The day program is designed to focus on life skills and social skills while promoting independence. With a trained caregiver for every six adults, the program is able to meet the individual needs of the participants. “The volunteering component of the program is definitely everyone’s favorite,” shares Antwanette Suggs, the Director of the Day Program. “They all love to work. We do a lot of work with the Lilburn Co-op. They put clothes on hangers and organize the food. They love it, and we hold ceremonies for them. When they’ve put in one hundred hours, their name goes on a plaque.”

One of SMILE’s current clients is an autistic woman named Betsy, whose life has been made into a movie called Disabled But Able To Rock. She and her brother were able to join the SMILE program after their mother passed away. “Betsy is actually one of the founders of Dragon Con,” shares Pieper. “She still performs in it every year. She’s the little lady with the cape that goes by ‘Dangerous Woman’. She writes music and performs concerts. Betsy is just tremendous. She is one of our most inspiring clients. We are so blessed to have her!”

While the program has grown, and moved from its small Lilburn center to a larger Lawrenceville location, it still cannot meet the demand for new clients.
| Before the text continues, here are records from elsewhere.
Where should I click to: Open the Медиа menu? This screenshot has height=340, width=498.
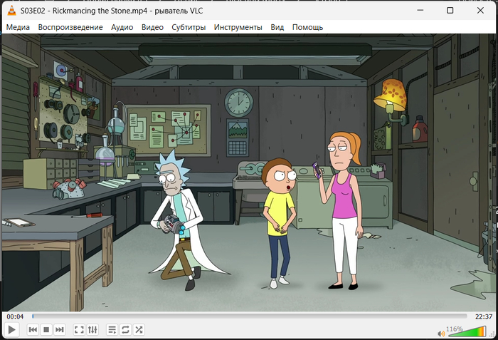tap(18, 27)
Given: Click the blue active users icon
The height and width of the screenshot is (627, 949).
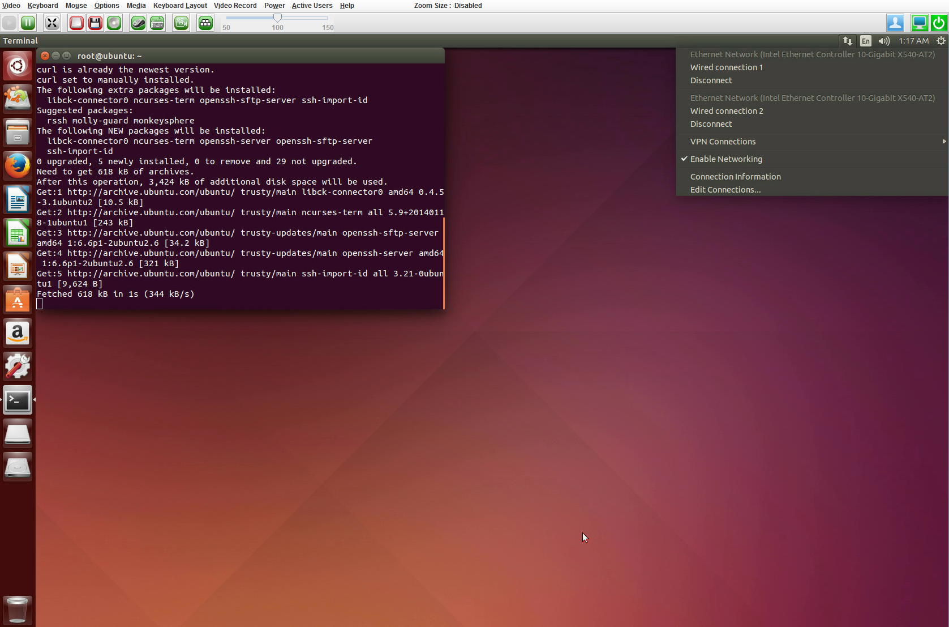Looking at the screenshot, I should 895,23.
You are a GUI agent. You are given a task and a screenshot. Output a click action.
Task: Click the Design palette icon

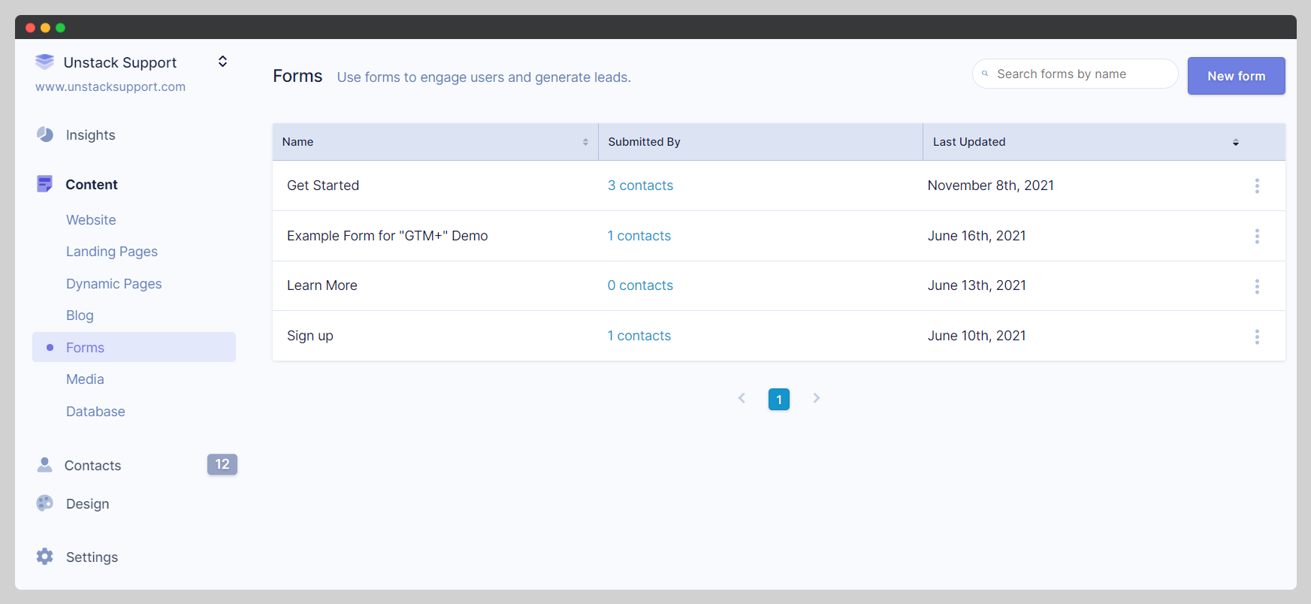(45, 503)
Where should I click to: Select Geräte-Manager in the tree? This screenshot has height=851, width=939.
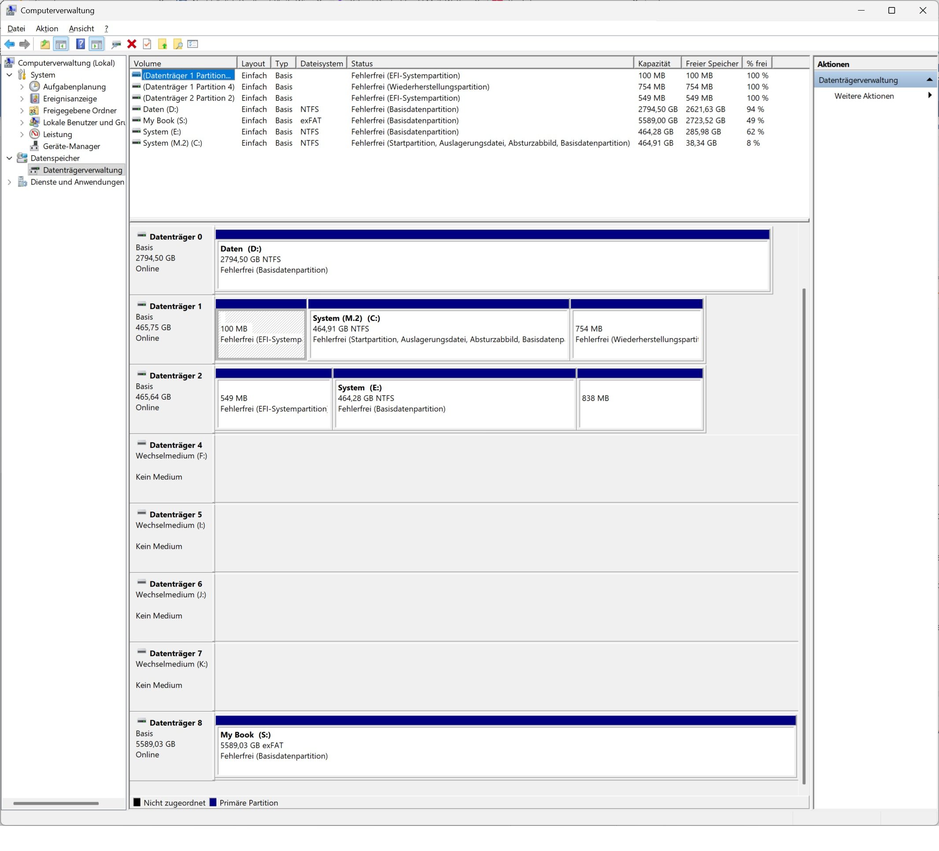pyautogui.click(x=71, y=146)
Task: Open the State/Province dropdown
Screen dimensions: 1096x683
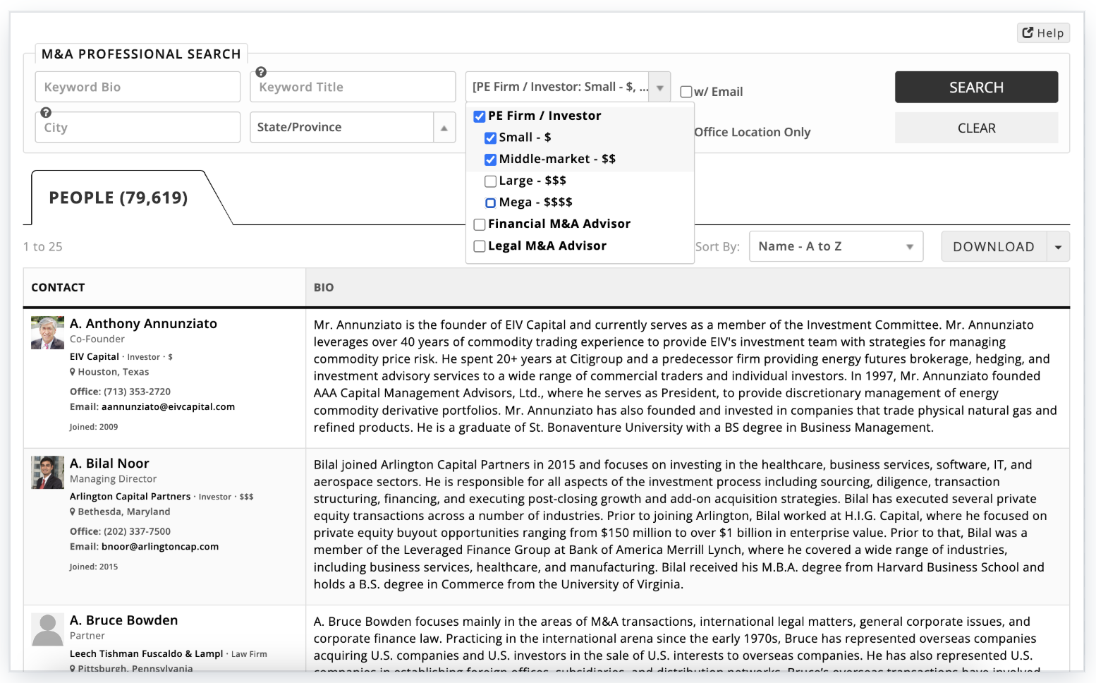Action: (444, 128)
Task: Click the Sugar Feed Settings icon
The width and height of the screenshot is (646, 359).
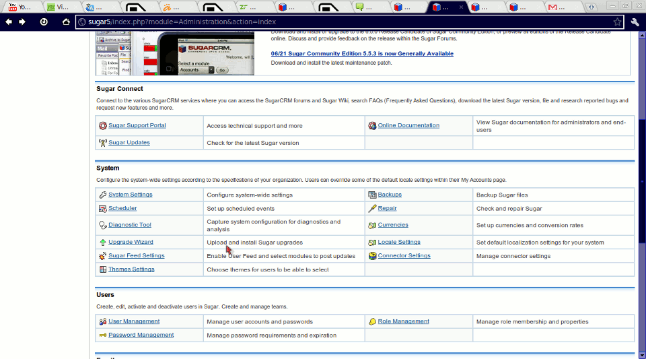Action: (102, 256)
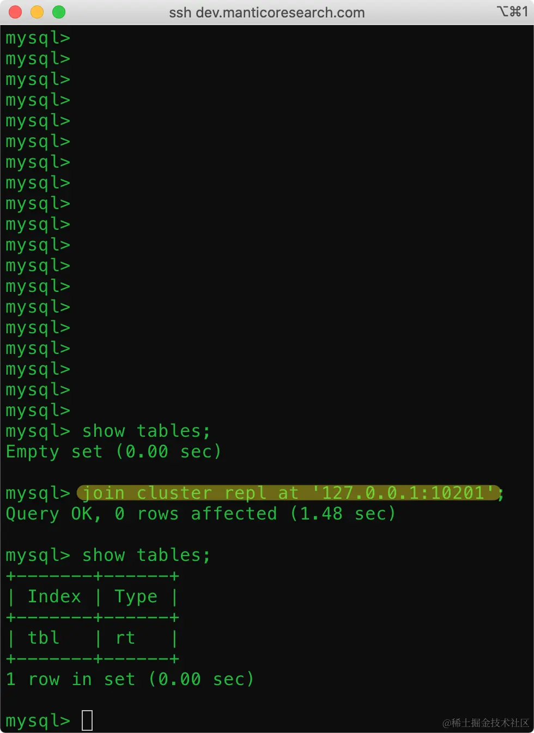Screen dimensions: 534x733
Task: Click the green fullscreen window button
Action: click(59, 12)
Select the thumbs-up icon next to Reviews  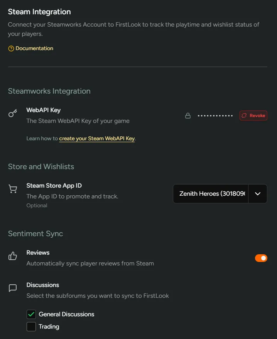click(13, 256)
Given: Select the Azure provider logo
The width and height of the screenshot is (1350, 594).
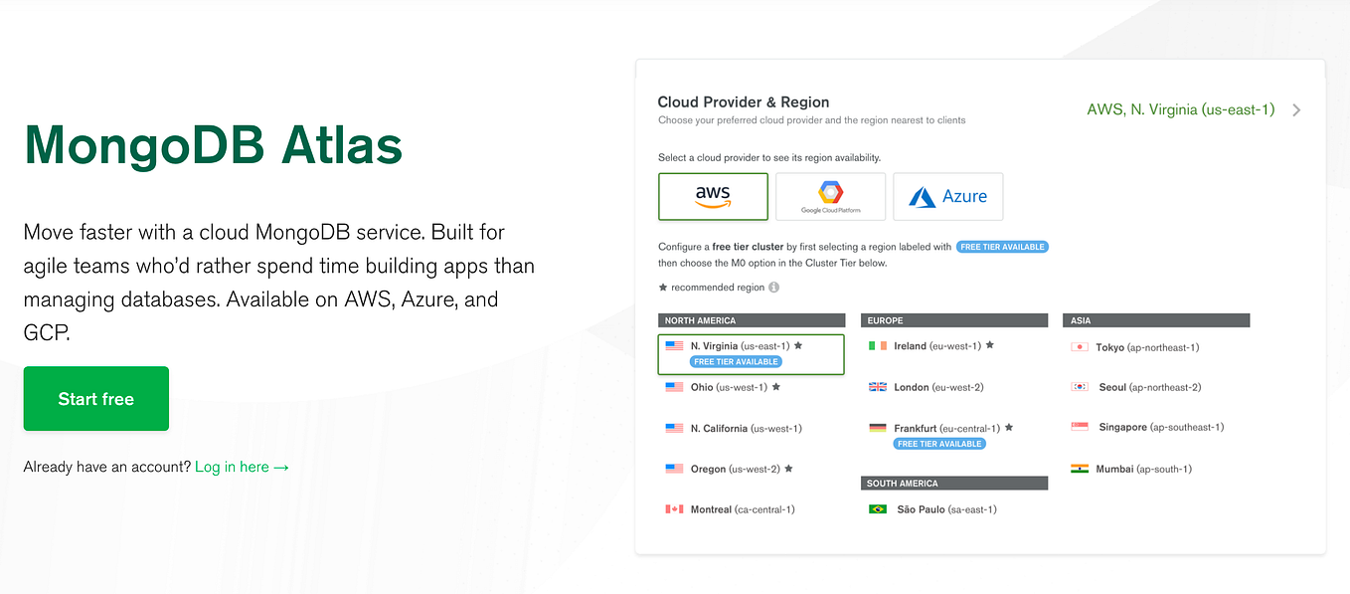Looking at the screenshot, I should click(x=946, y=196).
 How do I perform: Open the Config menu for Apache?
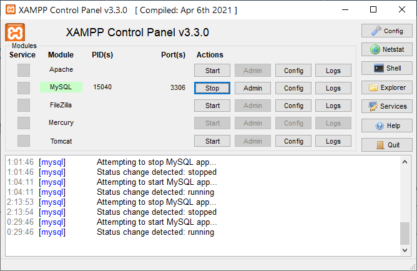click(293, 71)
With a tremendous waiting list, the SMILE organization continues to work hard to secure funding to help more and more adults with disabilities. The care is expensive, and Medicare waivers do not cover all of the expenses of the program. “We need additional funding to sustain the system for those the adults living in our homes,” Pieper explains. “Many of these adults only have their social security, and some cannot afford the payments for their rent. This program is so important. These people are human beings who deserve the opportunity to be with other human beings.”

The SMILE organization welcomes monetary donations of any amount.  For the past seven years, they’ve teamed up with St. John Neumann Catholic Church to raise money with their 5K & One Mile Fun Run. The race has gotten larger each year, with over 400 people racing in this past April’s event.  “One man approached me after the race with tears in his eyes,” recalls Pieper, “and he said that he runs this race for his brother who is developmentally delayed. He said that day was his birthday so they all came to run.”

Aside from the need for donations, the non-profit group also welcomes background-checked volunteers who are willing to help with office work, house cleaning, cooking, or art activities. “We are an agency with a conscience,” shares Pieper. “We work very hard to be a family for our folks. We do our best to create an environment that is person-centered and meets the individual hopes and dreams of our clients through specialized care.”